Two students A and B have independent failure probabilities in an exam: P(A fails) = 0.2 and P(B fails) = 0.3. What is the probability that at least one of A or B fails (i.e., A fails or B fails or both)?

Difficulty: Easy

Correct Answer: 0.44

Explanation:


Introduction / Context:
This is a union-of-events problem with independence. We want P(A ∪ B) where A = “A fails” and B = “B fails.”



Given Data / Assumptions:

  • P(A) = 0.2, P(B) = 0.3.
  • Independence: P(A ∩ B) = P(A) * P(B) = 0.06.


Concept / Approach:
Use inclusion–exclusion for two events: P(A ∪ B) = P(A) + P(B) − P(A ∩ B).



Step-by-Step Solution:
Compute the intersection: 0.2 × 0.3 = 0.06.Therefore P(A ∪ B) = 0.2 + 0.3 − 0.06 = 0.44.



Verification / Alternative check:
Complement method: P(neither fails) = (0.8)(0.7) = 0.56; hence P(at least one fails) = 1 − 0.56 = 0.44 (same result).

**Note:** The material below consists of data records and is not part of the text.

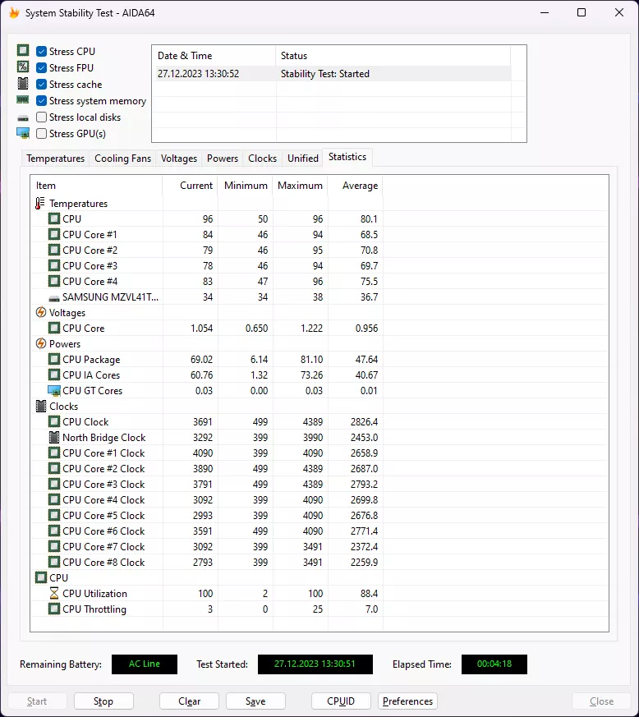Click the Preferences button
This screenshot has height=717, width=639.
[x=407, y=701]
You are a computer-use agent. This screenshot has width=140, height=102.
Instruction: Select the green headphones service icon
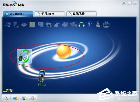(81, 25)
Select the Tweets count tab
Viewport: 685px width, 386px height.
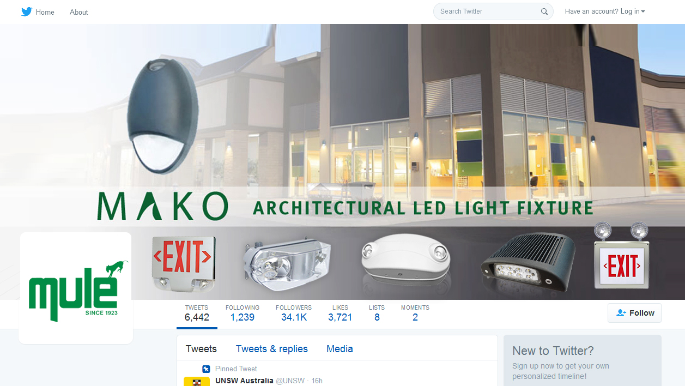coord(197,313)
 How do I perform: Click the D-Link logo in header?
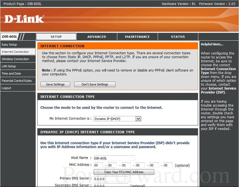point(24,19)
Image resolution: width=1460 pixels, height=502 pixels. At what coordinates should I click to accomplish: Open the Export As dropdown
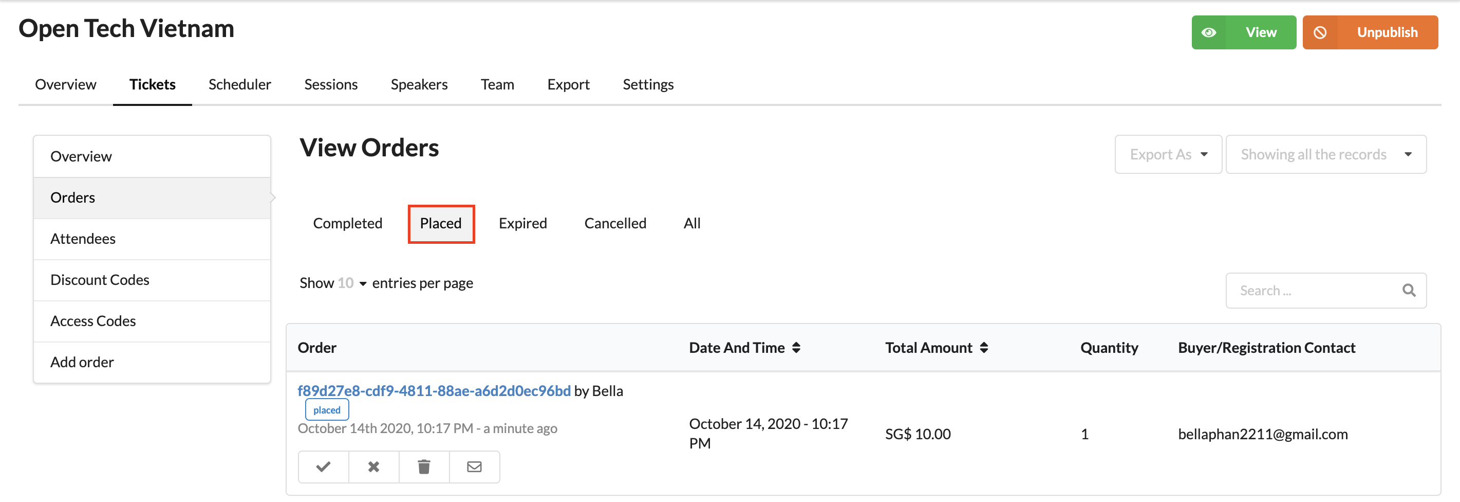click(1168, 154)
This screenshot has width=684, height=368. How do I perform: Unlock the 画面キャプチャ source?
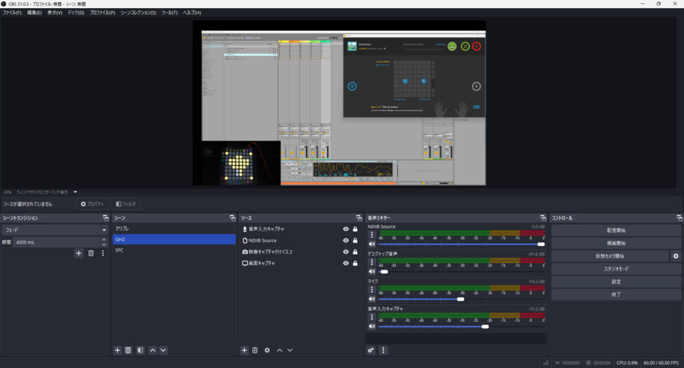click(x=355, y=263)
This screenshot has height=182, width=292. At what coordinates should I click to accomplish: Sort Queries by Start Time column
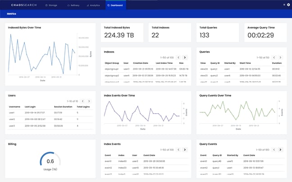245,63
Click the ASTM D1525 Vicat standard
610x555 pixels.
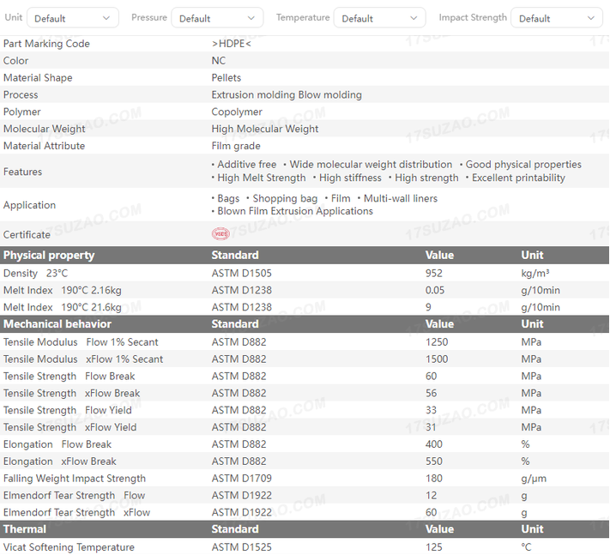coord(241,547)
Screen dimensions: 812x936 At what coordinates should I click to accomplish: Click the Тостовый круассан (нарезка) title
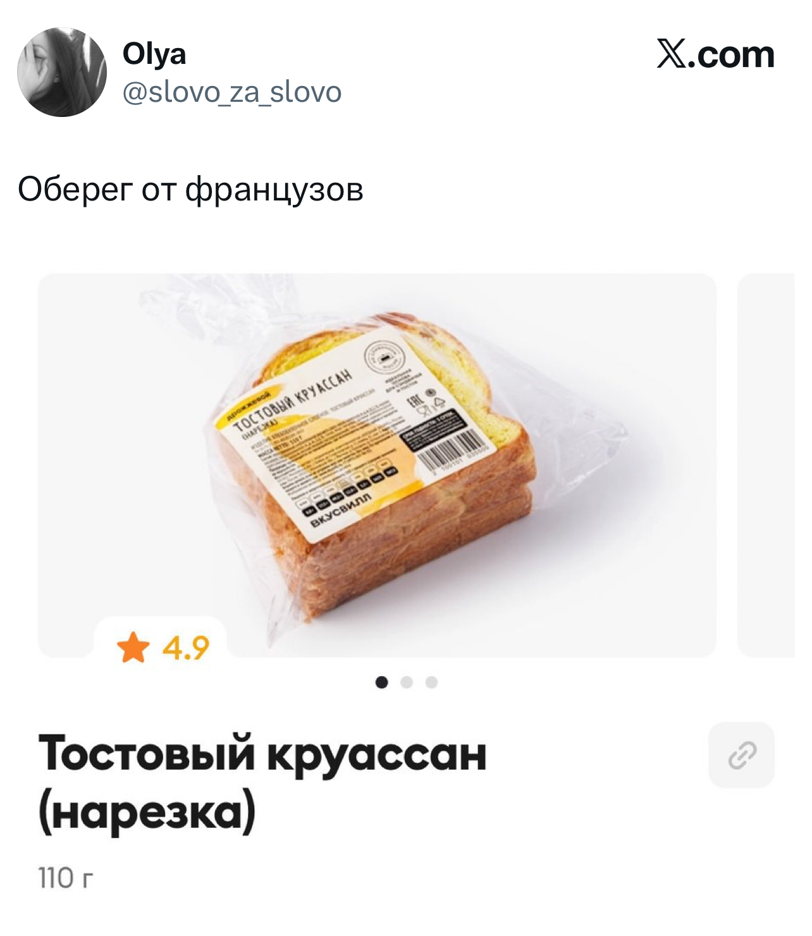point(262,784)
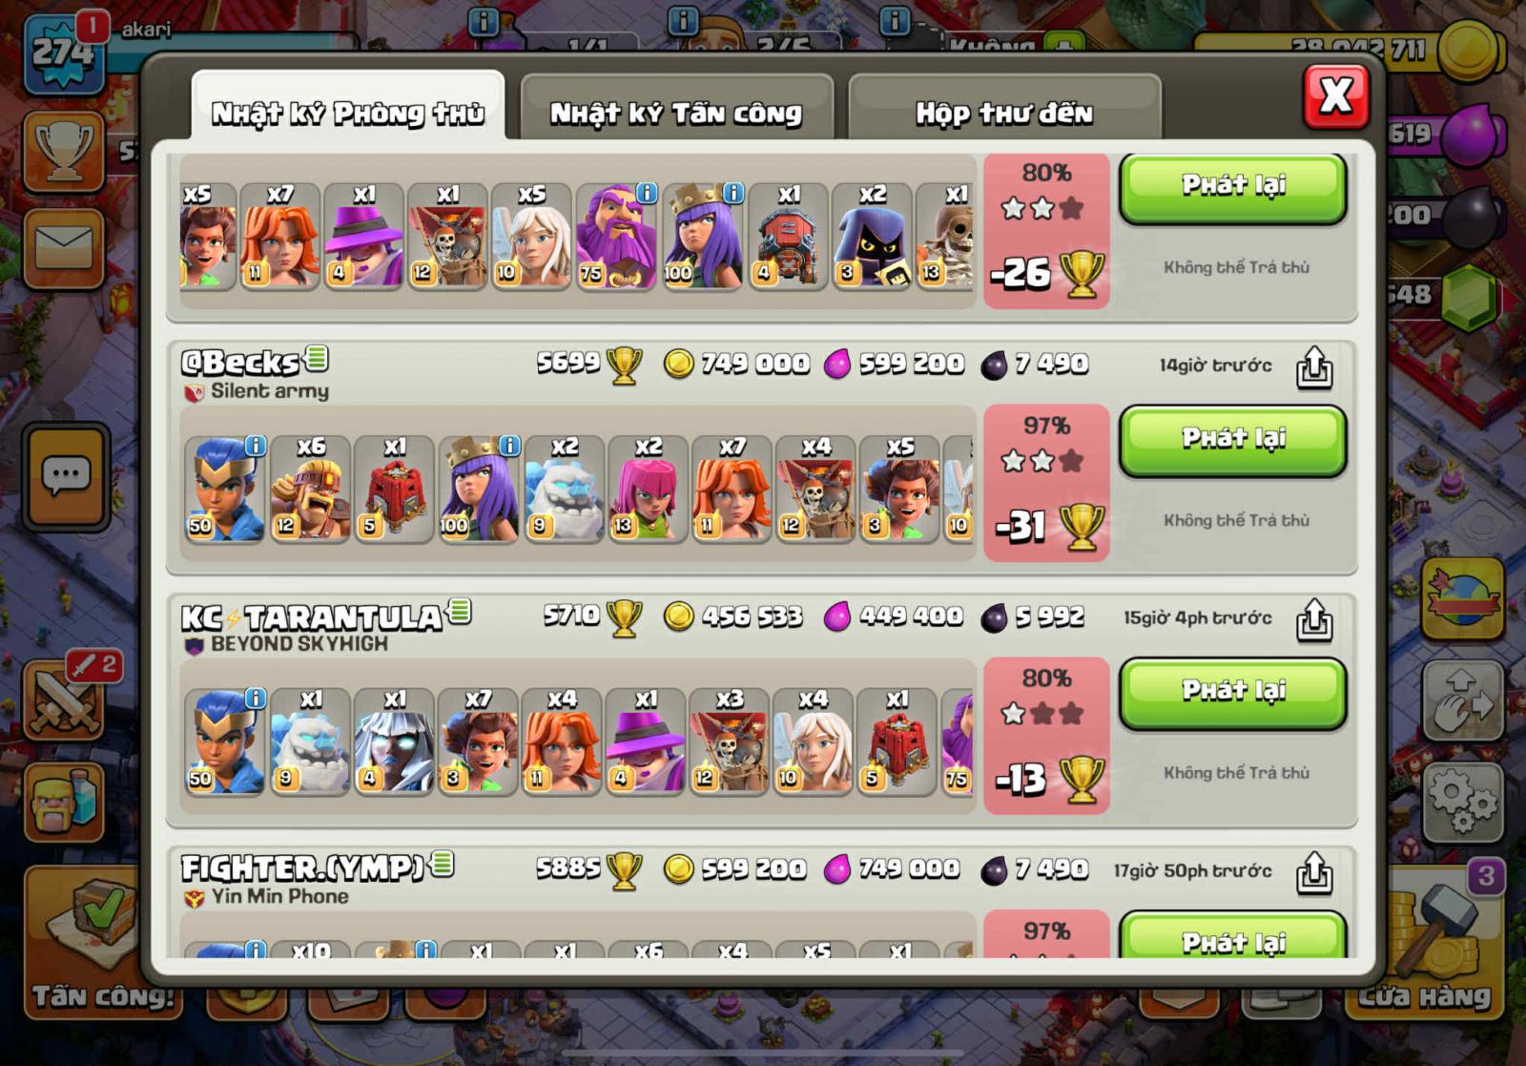Share the FIGHTER.(YMP) replay
The width and height of the screenshot is (1526, 1066).
[1314, 872]
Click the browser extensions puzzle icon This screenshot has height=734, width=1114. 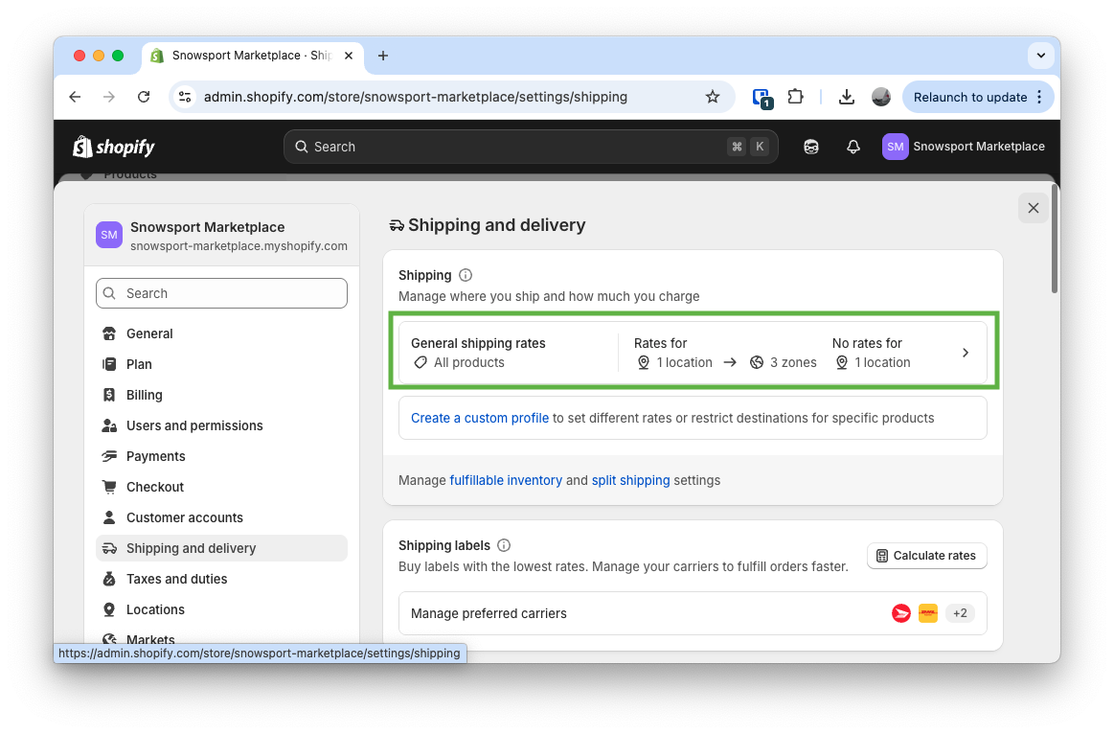(796, 97)
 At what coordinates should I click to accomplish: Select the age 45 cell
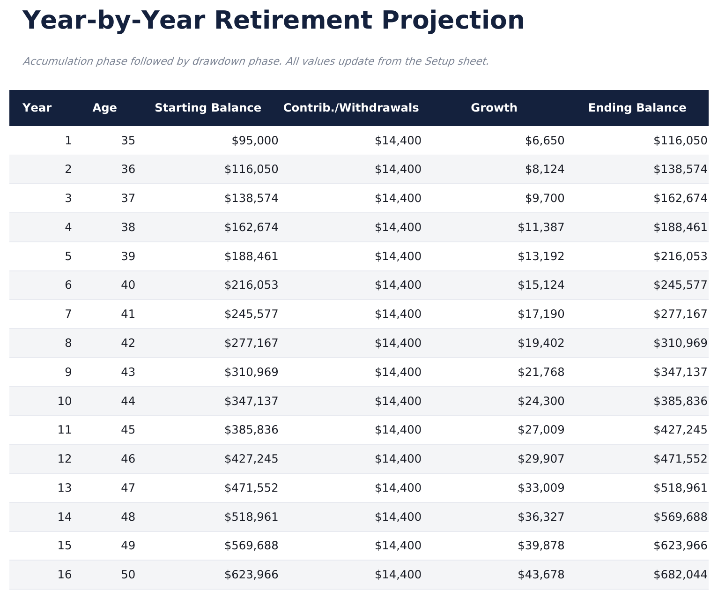click(128, 430)
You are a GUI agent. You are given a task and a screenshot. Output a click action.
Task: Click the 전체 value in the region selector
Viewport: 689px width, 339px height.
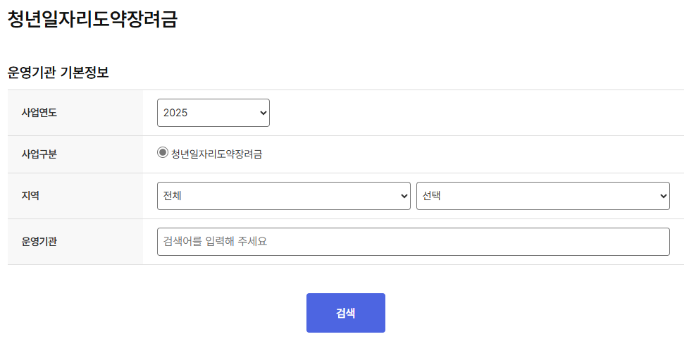[172, 196]
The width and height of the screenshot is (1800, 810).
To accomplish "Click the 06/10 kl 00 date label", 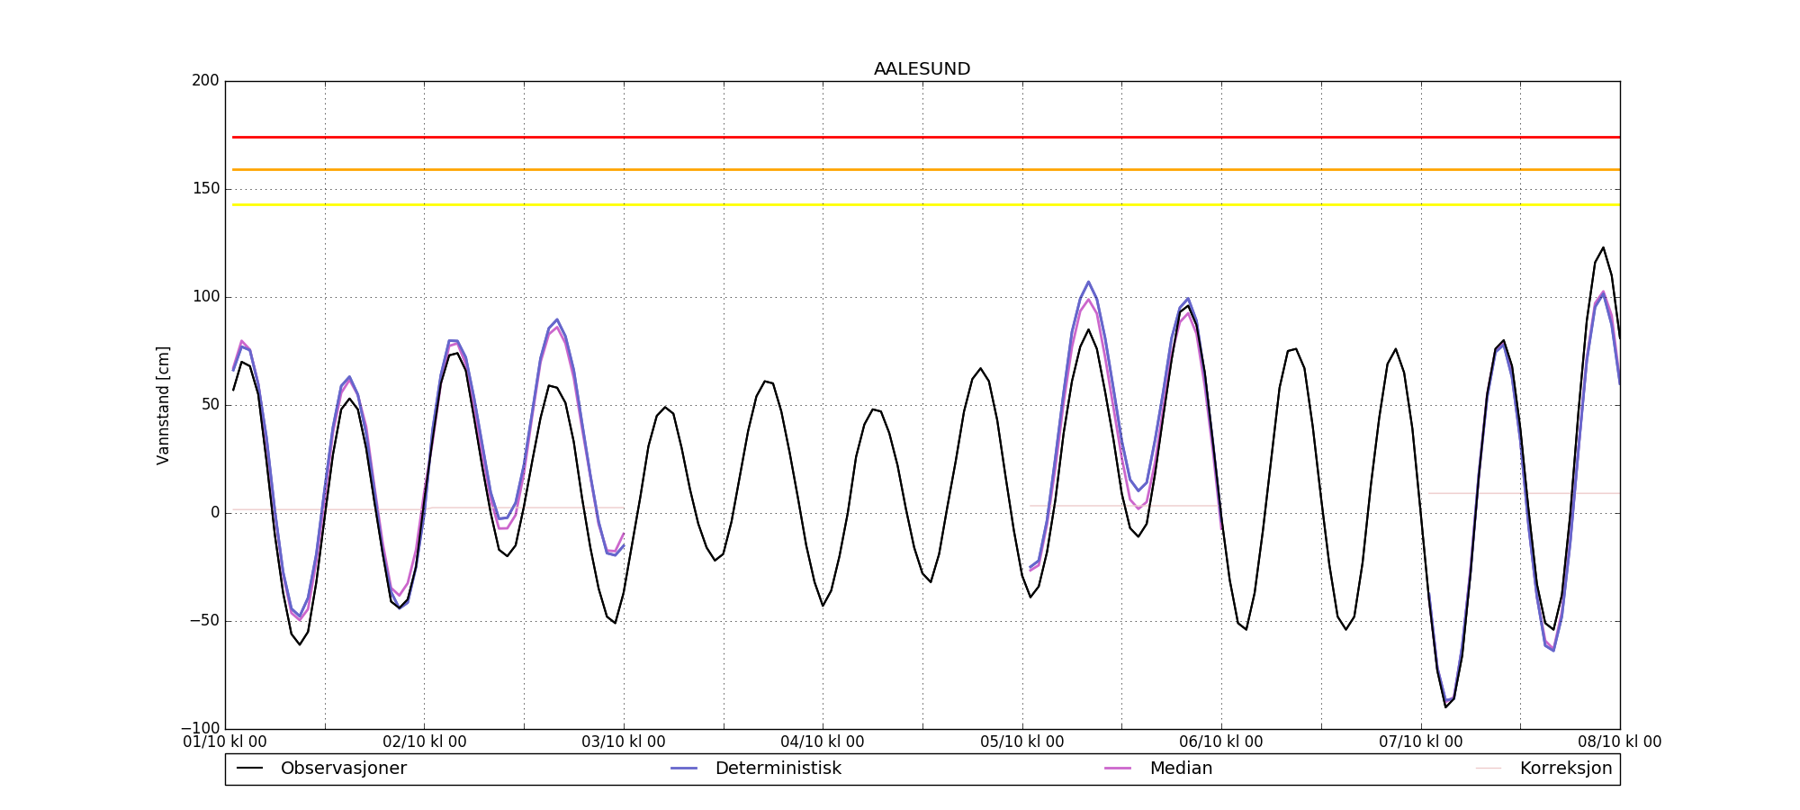I will [x=1221, y=743].
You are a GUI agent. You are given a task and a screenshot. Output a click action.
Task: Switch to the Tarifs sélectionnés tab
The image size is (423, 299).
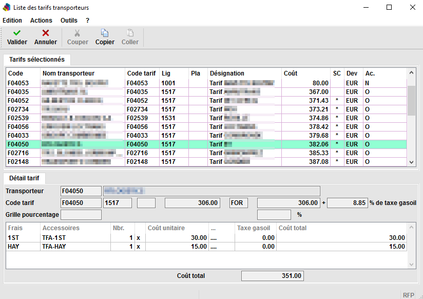pyautogui.click(x=37, y=60)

Why Other Options Are Wrong:
0.38 is not obtained by any standard combination; 0.50 ignores overlap subtraction; 0.94 is near certainty and clearly too large; 0.56 is the complement (both pass), not the asked probability.



Common Pitfalls:
Adding probabilities without subtracting the overlap when events are not mutually exclusive.